In its assertion of the power of literature, and specifically of poetry, this scene is far from an anomaly in the book. In the Name of Salomé includes many such examples depicting literature's capacity for sustenance and inspiration in both the public and private spheres. Although cumulatively the book asserts the power of literature, Alvarez does undercut this assertion through her characters' insights and choices. She does so most notably through Salomé herself, who at one point says, "But I had lost heart in the ability of words to transform us into a patria of brothers and sisters" and, for the most part, abandons writing poetry when she decides to open her school. Late in life, after her country has been through more than 30 changes of government in 50 years, Salomé has also become dispirited about the Dominican Republic's quest for independence.

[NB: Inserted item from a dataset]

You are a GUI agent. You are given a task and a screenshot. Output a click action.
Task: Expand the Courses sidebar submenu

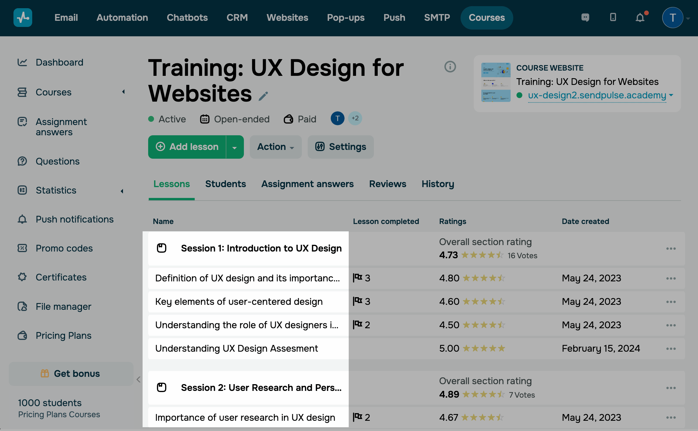click(123, 92)
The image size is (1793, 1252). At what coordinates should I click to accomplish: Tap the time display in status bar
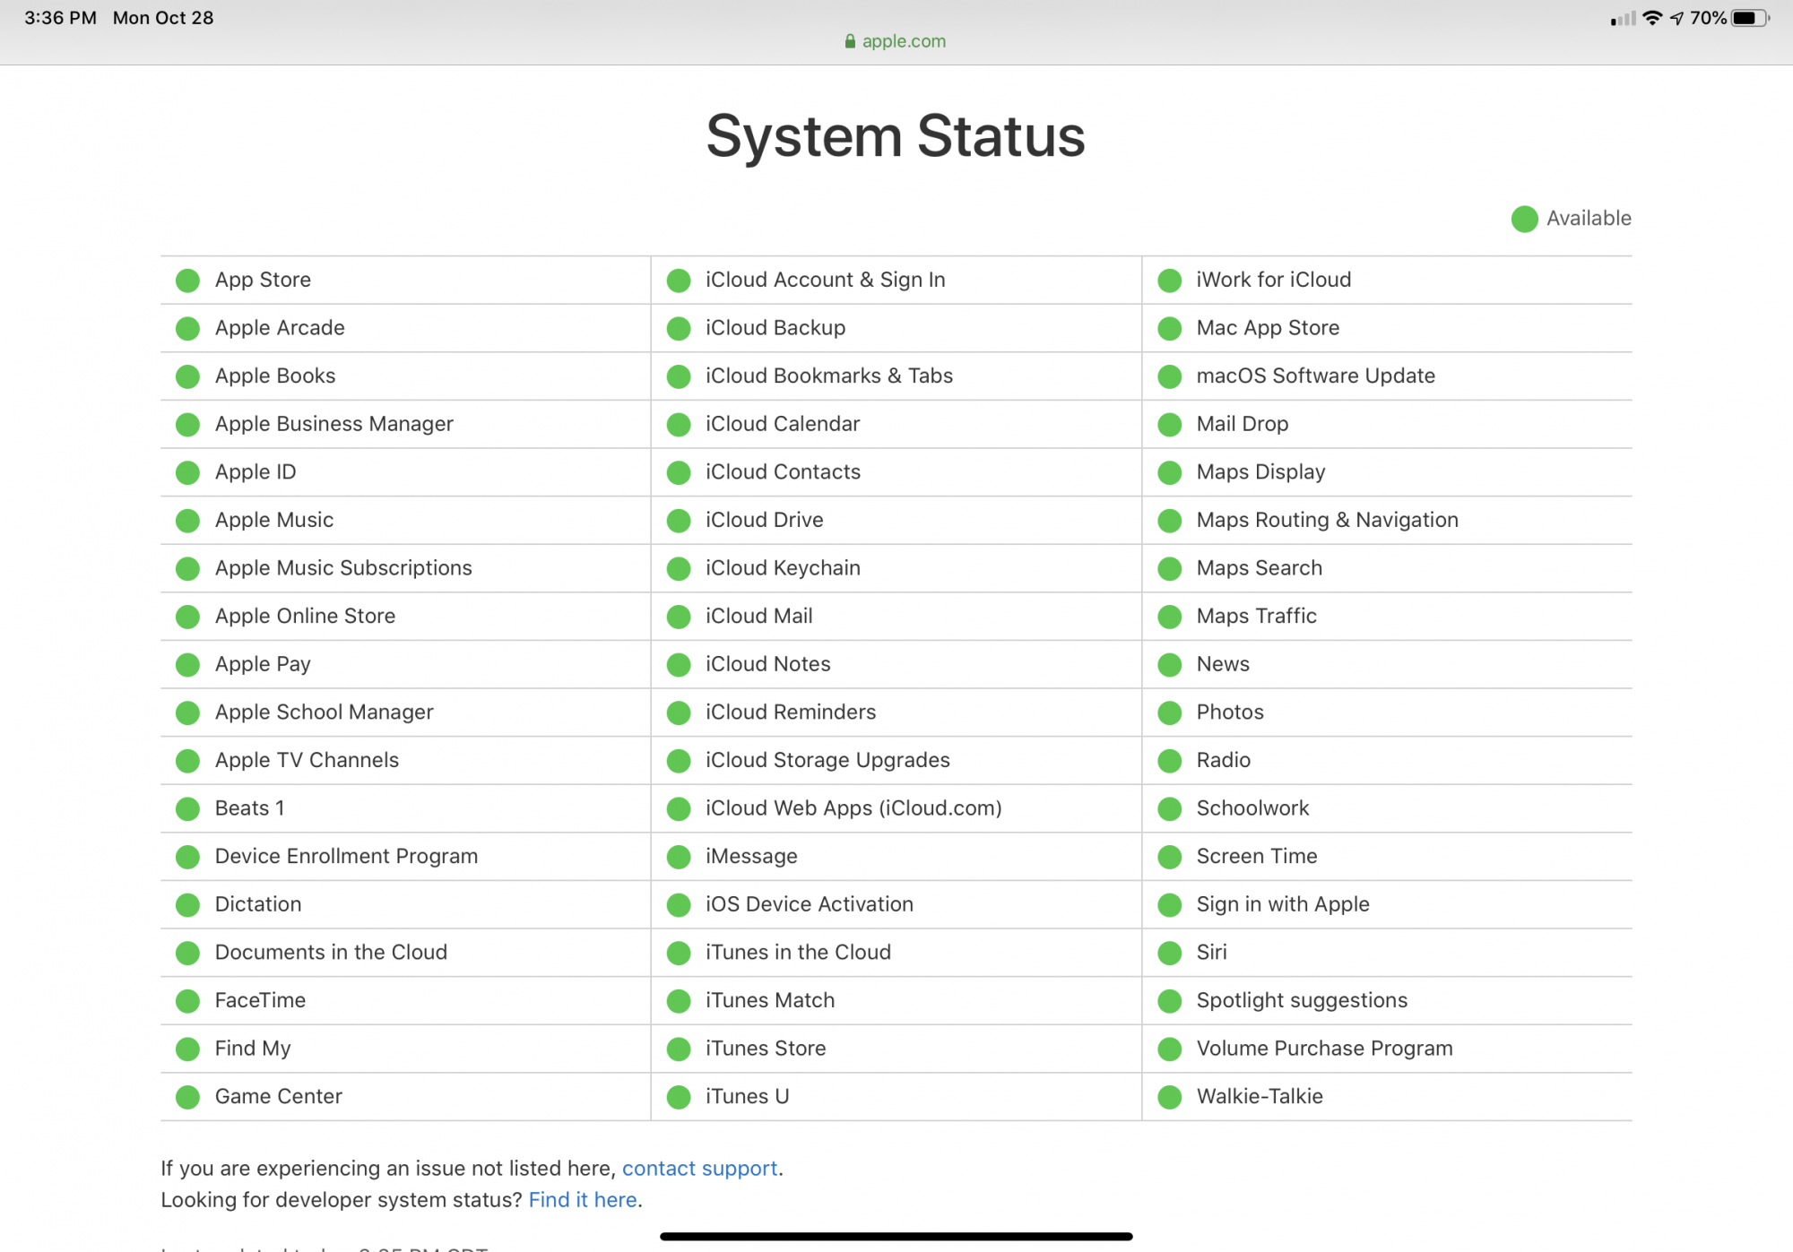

When a young poet promises her, "We will build the patria you wanted, poetisa," she sighs, thinking, "I had heard this before."
Whereas Salomé becomes exhausted and increasingly pessimistic, Camila experiences a burst of optimism and a renewed sense of purpose in her old age. Alvarez emphasizes the opposing trajectories of the two women's lives by telling their stories in reverse order. Alternating in eight two-part sections, Salomé's story moves forward in time and Camila's backward. Although this strategy, unfortunately, makes it somewhat difficult to visualize the arc of Camila's life upon finishing the book, it does enable Alvarez to set up some interesting parallels in her two-part sections and also allows the mother and daughter to be physically united in the last section of the book, which deals with Camila's gestation and birth.
By shifting back and forth between these two women's lives, Alvarez is able to compare and contrast the outcomes of their differing choices, most notably that of whether to marry and have children. The decision is treated as a highly difficult one. For Salomé, being a wife and mother is a source of both joy and depletion; for Camila to not be brings both freedom and loneliness, a sense of being "a bead unstrung from the necklace of the generations." The choices these and other characters make in trying to serve their county are presented as similarly complex, and their drive to do so as both an exhilarating and oppressive force. "Who can explain it?" Alvarez asks. "That dark love and shame that binds us to the arbitrary place where we happened to be born."
Throughout In the Name of Salomé, she does not pretend to be able to. Near the book's conclusion, when Camila's niece asks her what she should do with her future, the older woman replies, "It was wrong to think that there was an answer in the first place, dear. There are no answers." There is only, she indicates, the continuing struggle. In refusing to offer clear answers to the many questions she addresses in this ambitious book, Julia Alvarez treats her readers with similar respect.